(Source data Opens)
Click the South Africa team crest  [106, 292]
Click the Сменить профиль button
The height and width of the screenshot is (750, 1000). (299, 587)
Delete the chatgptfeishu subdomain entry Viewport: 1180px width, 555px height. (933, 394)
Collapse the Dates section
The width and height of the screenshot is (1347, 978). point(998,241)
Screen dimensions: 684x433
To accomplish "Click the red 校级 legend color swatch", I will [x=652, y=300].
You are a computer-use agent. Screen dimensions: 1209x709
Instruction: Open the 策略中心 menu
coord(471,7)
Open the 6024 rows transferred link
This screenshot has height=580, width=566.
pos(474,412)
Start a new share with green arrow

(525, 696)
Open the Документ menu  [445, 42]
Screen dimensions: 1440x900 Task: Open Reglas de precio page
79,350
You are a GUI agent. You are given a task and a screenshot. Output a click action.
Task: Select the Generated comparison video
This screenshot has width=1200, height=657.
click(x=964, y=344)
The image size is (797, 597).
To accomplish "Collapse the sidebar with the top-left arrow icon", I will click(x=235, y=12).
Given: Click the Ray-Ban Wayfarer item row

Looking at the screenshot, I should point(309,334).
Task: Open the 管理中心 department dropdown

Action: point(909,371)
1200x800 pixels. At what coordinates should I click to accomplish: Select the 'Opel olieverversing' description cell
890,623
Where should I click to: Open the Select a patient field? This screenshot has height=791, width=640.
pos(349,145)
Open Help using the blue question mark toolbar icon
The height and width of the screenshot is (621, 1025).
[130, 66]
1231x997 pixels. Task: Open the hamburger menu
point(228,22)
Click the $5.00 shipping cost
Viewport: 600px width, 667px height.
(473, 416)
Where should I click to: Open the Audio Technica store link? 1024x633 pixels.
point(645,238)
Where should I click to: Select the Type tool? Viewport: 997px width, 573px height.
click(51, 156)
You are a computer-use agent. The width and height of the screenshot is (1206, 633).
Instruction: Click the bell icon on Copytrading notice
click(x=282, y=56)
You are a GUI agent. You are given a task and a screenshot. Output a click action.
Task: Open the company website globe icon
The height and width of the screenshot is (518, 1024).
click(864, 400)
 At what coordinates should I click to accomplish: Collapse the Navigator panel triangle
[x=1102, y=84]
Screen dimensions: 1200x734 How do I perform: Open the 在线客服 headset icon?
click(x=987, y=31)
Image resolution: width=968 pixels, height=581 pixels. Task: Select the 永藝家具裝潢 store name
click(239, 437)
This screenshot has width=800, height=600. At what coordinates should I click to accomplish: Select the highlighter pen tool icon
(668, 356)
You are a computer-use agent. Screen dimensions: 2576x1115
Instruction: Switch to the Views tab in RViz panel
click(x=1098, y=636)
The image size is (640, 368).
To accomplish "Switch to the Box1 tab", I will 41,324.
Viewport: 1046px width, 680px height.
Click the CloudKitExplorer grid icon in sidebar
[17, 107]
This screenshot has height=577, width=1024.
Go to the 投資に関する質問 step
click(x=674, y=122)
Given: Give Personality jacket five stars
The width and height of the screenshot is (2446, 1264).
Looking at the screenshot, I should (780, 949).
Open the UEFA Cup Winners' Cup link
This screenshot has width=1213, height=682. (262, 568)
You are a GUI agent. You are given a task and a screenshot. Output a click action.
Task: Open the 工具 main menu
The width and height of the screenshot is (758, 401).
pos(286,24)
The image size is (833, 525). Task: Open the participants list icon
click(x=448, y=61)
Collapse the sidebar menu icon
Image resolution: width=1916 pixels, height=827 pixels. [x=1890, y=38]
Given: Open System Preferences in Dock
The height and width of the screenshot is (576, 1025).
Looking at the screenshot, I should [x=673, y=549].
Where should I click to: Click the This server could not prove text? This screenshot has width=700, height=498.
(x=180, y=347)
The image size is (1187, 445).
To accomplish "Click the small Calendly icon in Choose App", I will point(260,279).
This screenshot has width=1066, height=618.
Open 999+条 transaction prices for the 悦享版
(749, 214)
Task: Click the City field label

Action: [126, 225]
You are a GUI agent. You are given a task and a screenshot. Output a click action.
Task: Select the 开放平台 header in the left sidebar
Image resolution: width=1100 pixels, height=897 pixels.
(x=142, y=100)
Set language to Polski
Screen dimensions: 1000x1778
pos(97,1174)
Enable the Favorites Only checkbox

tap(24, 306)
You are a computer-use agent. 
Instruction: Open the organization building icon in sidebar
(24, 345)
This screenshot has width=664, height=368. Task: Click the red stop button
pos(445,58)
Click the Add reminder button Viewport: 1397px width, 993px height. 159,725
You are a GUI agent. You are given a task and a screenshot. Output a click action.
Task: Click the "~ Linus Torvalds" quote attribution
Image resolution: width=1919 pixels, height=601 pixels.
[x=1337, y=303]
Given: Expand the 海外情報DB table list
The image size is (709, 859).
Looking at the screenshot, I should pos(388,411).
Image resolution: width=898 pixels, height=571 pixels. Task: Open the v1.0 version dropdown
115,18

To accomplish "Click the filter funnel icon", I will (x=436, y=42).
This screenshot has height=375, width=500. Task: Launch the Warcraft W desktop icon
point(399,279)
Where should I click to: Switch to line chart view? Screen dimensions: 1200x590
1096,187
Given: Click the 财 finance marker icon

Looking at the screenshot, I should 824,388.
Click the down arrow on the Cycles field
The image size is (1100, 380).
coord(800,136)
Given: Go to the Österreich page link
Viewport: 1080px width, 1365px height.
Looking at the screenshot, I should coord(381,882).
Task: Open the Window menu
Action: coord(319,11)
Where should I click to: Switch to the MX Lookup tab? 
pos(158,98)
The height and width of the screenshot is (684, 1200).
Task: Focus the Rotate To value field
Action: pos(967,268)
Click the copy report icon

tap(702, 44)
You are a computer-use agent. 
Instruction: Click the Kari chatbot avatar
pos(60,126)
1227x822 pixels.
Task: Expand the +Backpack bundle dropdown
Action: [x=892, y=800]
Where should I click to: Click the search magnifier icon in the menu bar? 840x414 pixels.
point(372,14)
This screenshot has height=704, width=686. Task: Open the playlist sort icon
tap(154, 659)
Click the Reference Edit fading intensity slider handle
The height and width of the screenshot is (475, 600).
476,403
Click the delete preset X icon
(Source data Closes)
Exercise directions.
Where in the entries does the word "will" occur? Copy out each line that has it.

Result.
To accomplish "Click the red 校级 legend color swatch", I will [x=652, y=300].
To accomplish "Collapse the sidebar with the top-left arrow icon", I will click(x=235, y=12).
To accomplish "Switch to the Box1 tab", I will 41,324.
To accomplish "Click the small Calendly icon in Choose App", I will point(260,279).
To accomplish "Click the filter funnel icon", I will (x=436, y=42).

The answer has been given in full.